* _Data under study_
:::

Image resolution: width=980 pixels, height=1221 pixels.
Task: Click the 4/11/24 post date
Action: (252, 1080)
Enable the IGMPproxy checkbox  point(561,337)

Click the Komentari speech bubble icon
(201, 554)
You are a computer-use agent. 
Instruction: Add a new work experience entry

:::

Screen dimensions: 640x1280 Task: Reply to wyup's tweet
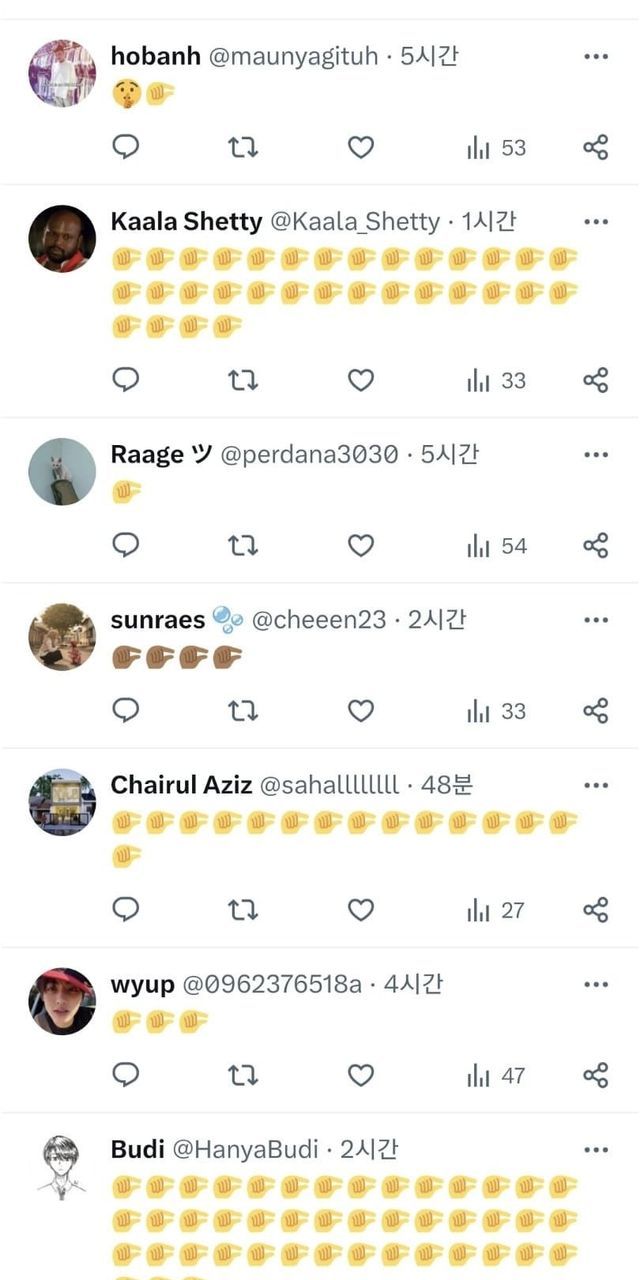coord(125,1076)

:::

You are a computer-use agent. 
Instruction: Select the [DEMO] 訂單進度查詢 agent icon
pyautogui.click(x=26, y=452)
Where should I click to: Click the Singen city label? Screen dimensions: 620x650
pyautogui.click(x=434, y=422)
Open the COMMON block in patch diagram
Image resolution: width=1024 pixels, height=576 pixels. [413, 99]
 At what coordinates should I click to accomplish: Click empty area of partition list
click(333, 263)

:::

* _Exercise objective_
Transcribe the records above from the line holding "Enable the IGMPproxy" down to the line holding "Instruction: Add a new work experience entry", inclusive, without adding anything.

* _Your solution_
Enable the IGMPproxy checkbox  point(561,337)

Click the Komentari speech bubble icon
(201, 554)
You are a computer-use agent. 
Instruction: Add a new work experience entry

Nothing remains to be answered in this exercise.